• [Directions] Would you return the lines that run from the start of the data below to the line with "Task: Open the profile avatar tab", both included, exactly as written and without pictures?

• [Pixel coordinate grounding data]

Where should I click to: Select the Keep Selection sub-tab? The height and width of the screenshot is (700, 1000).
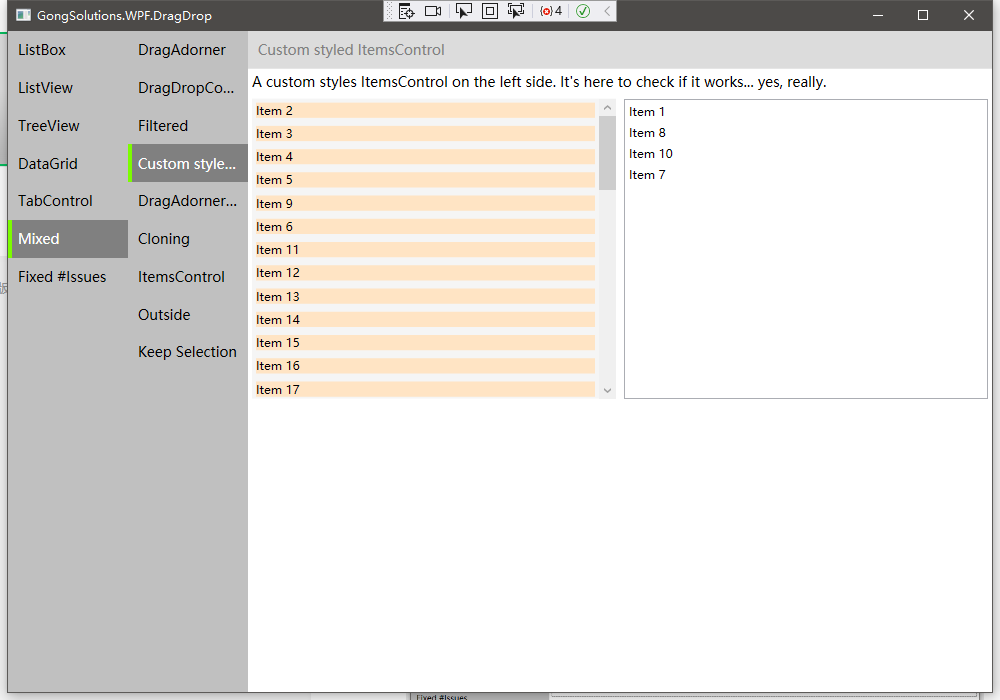(x=187, y=352)
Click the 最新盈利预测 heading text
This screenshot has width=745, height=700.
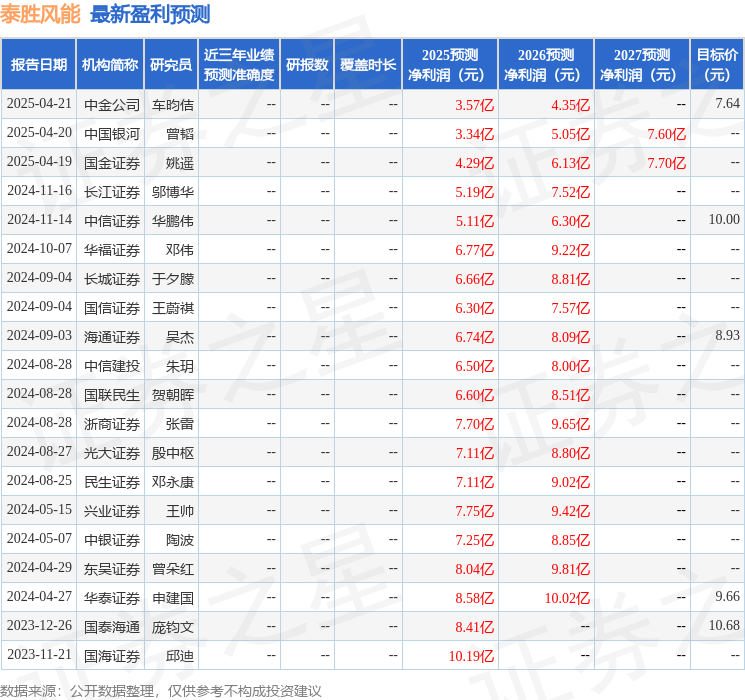[x=150, y=14]
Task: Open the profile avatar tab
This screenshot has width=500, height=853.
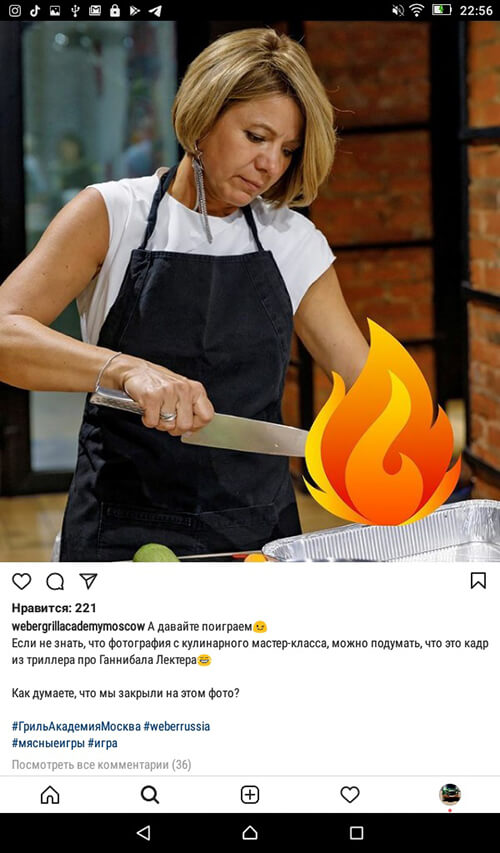Action: pyautogui.click(x=450, y=794)
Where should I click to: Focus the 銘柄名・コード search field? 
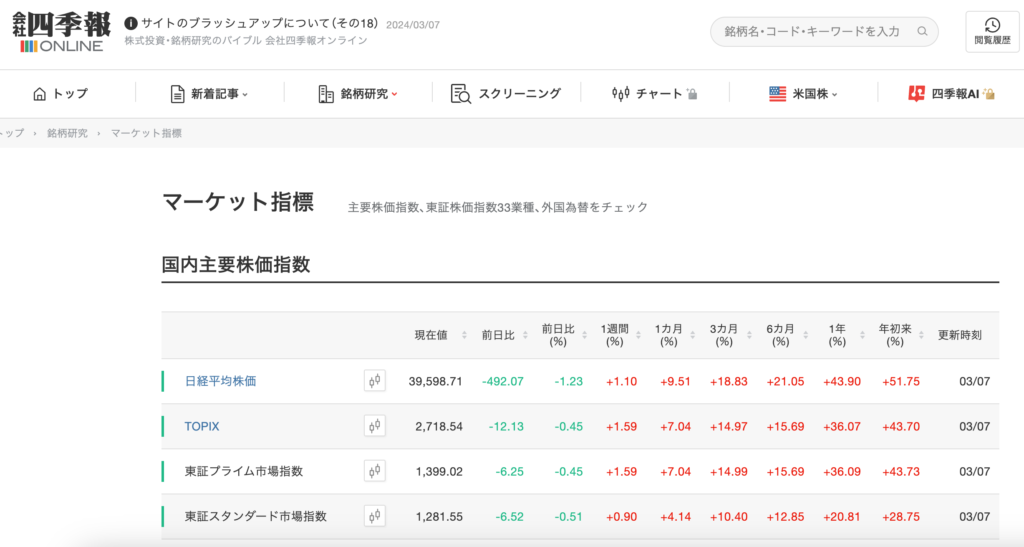click(814, 32)
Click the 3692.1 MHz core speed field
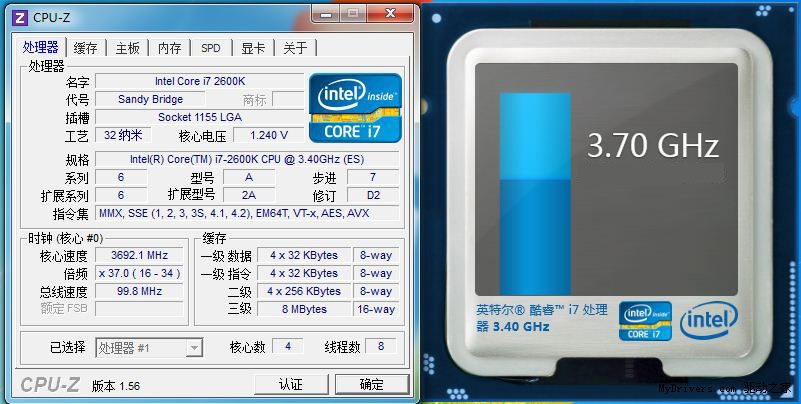801x404 pixels. [139, 255]
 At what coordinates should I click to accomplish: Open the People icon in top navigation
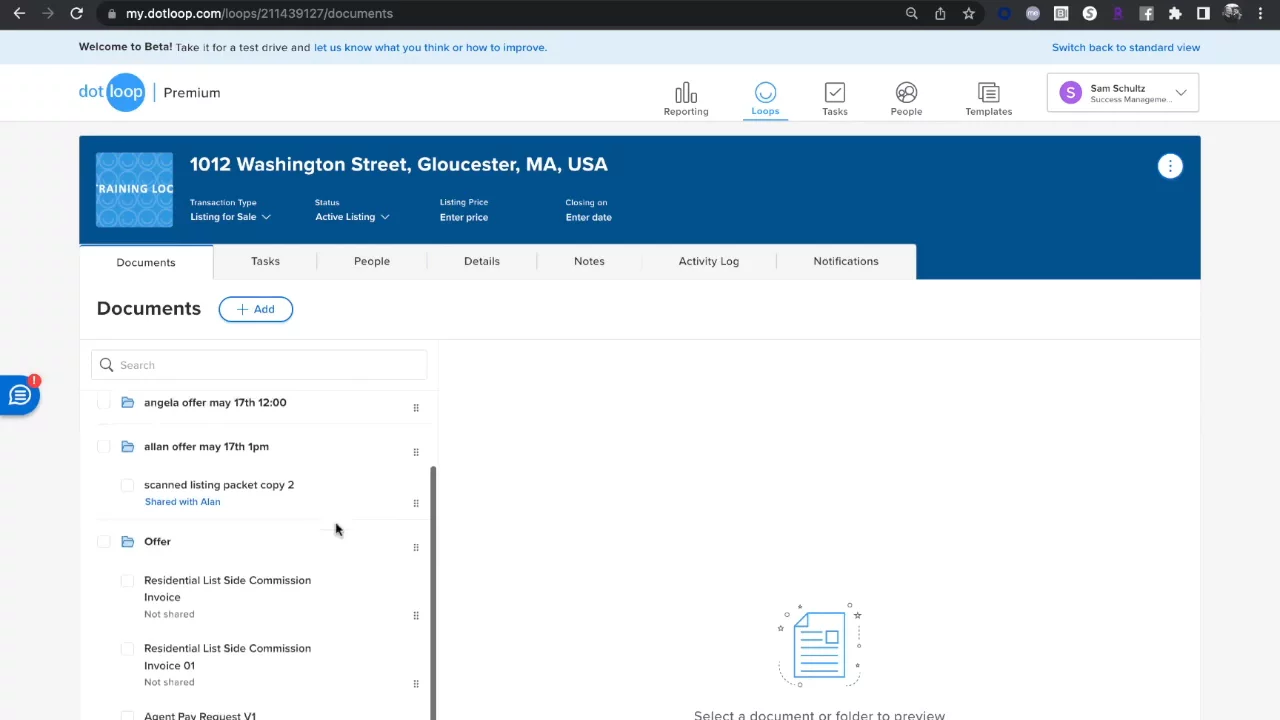pos(906,94)
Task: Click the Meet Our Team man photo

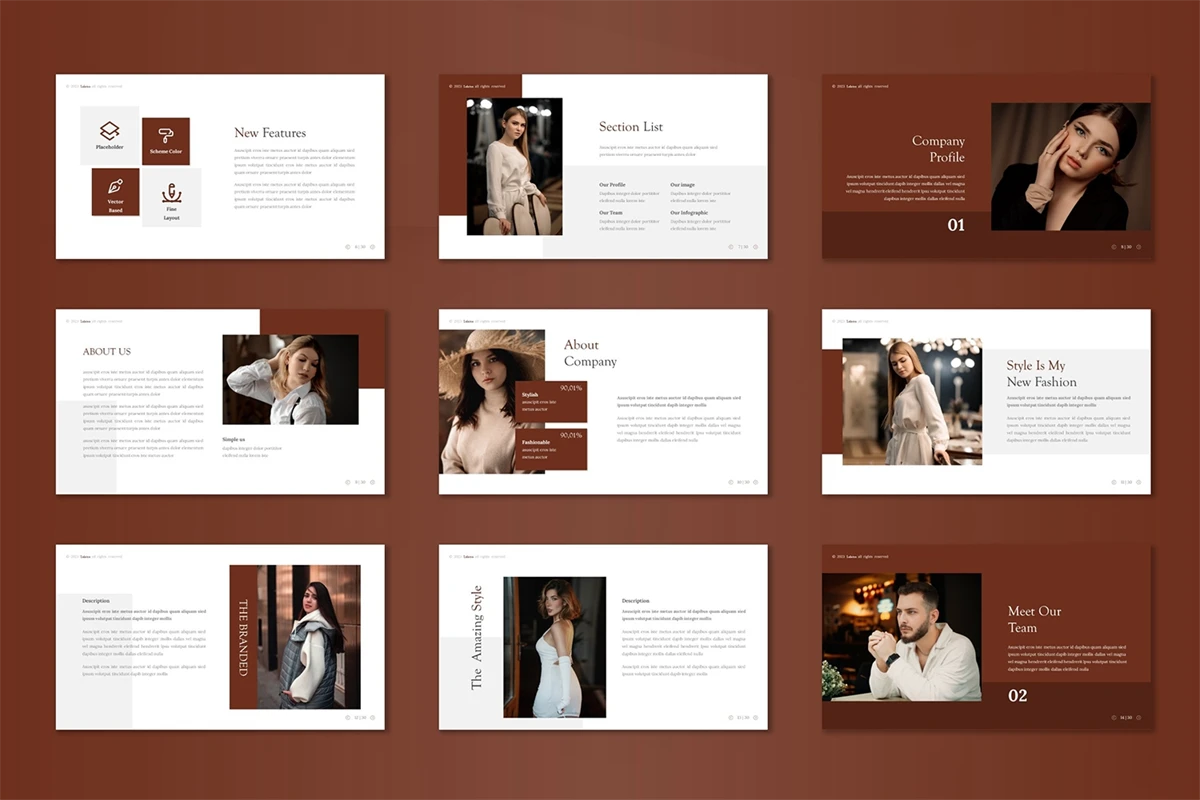Action: [901, 637]
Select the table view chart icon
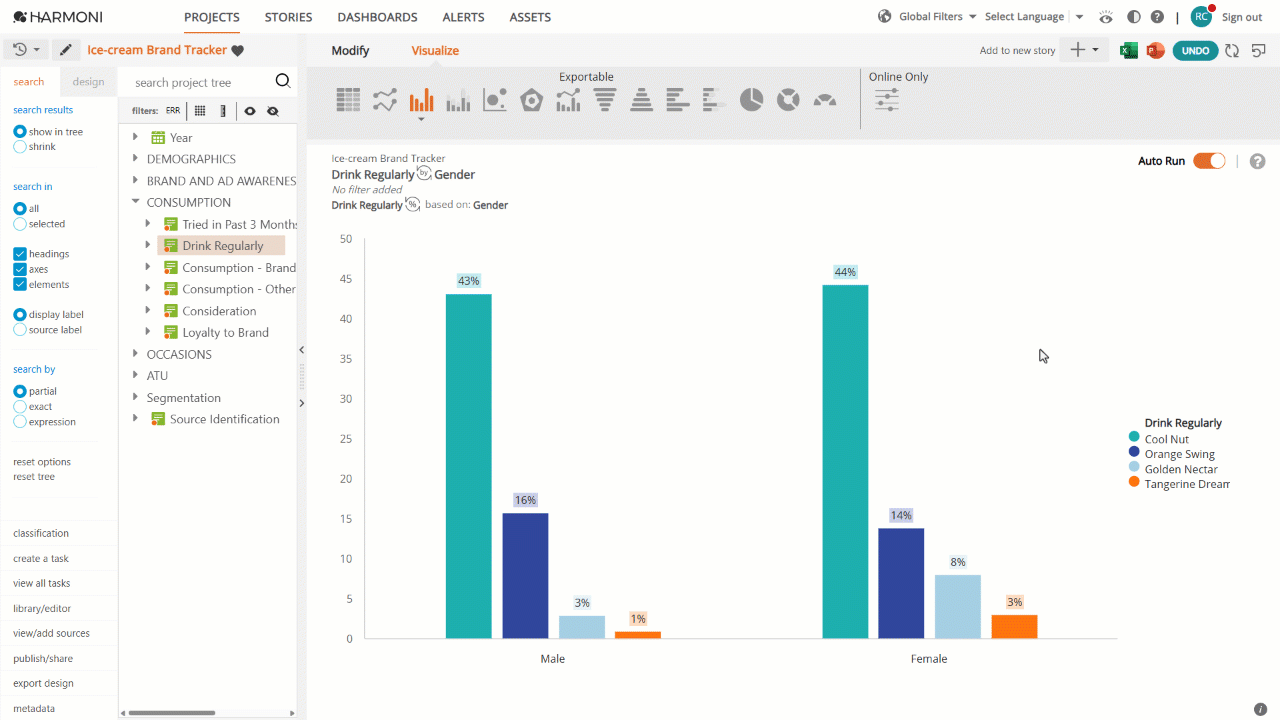Screen dimensions: 1280x720 pos(348,99)
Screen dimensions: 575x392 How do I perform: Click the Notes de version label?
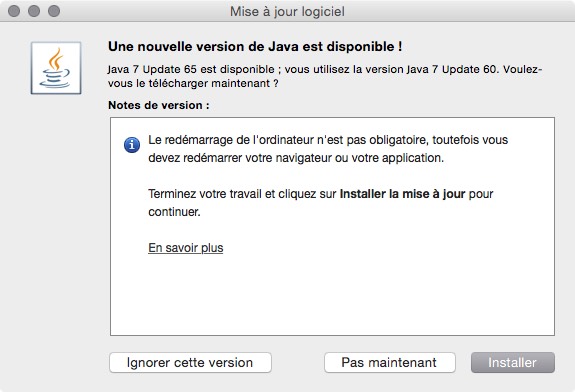pos(159,105)
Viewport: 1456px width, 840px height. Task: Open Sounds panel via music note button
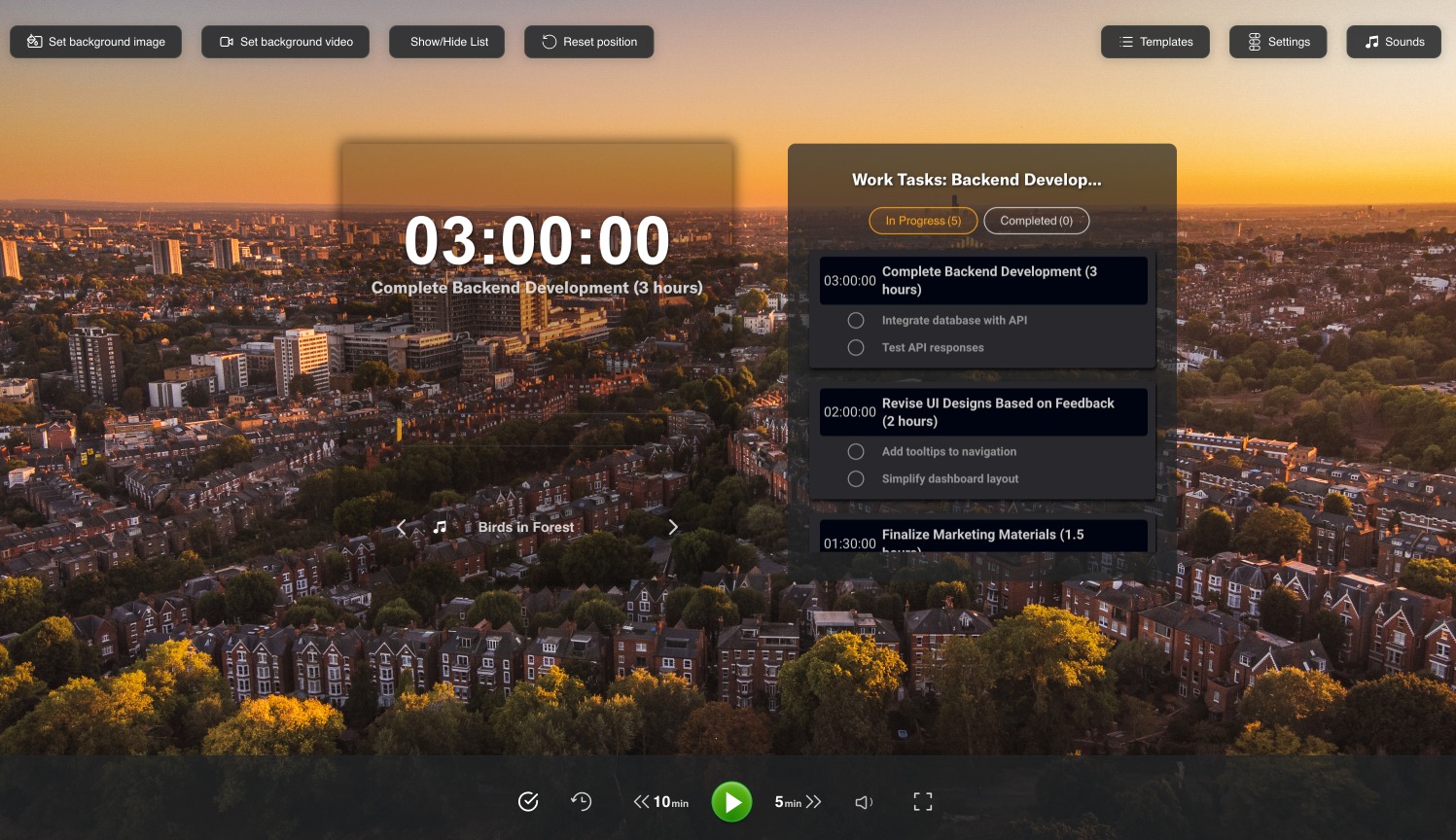point(1393,42)
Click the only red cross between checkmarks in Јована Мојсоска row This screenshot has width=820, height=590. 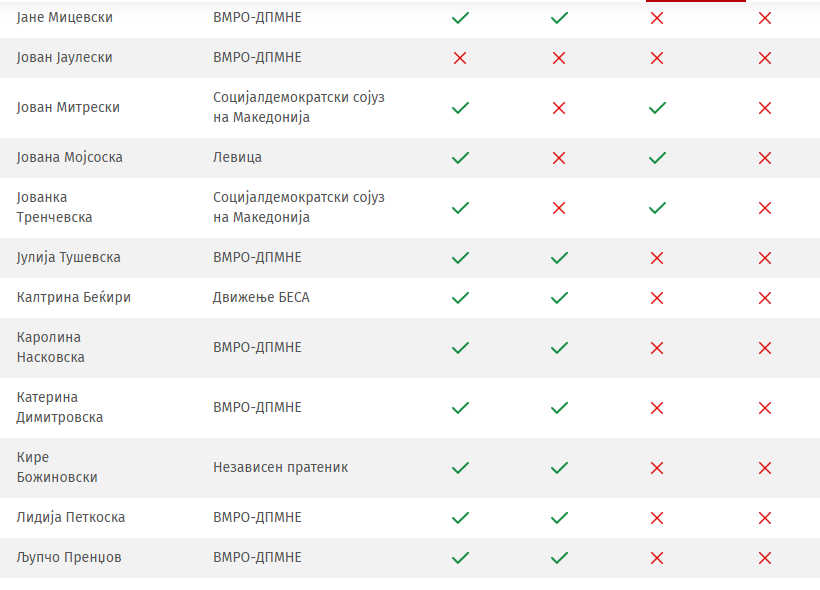coord(559,158)
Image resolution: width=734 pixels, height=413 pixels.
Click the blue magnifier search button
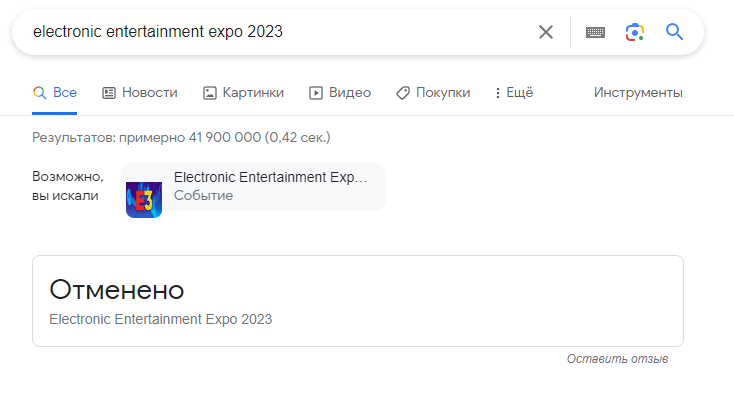click(675, 32)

• [Result]
Where should I click to: Select the Keep Selection sub-tab? The height and width of the screenshot is (700, 1000).
(x=187, y=352)
Click the 最新盈利预测 heading text
This screenshot has width=745, height=700.
[x=150, y=14]
Task: Open the profile avatar tab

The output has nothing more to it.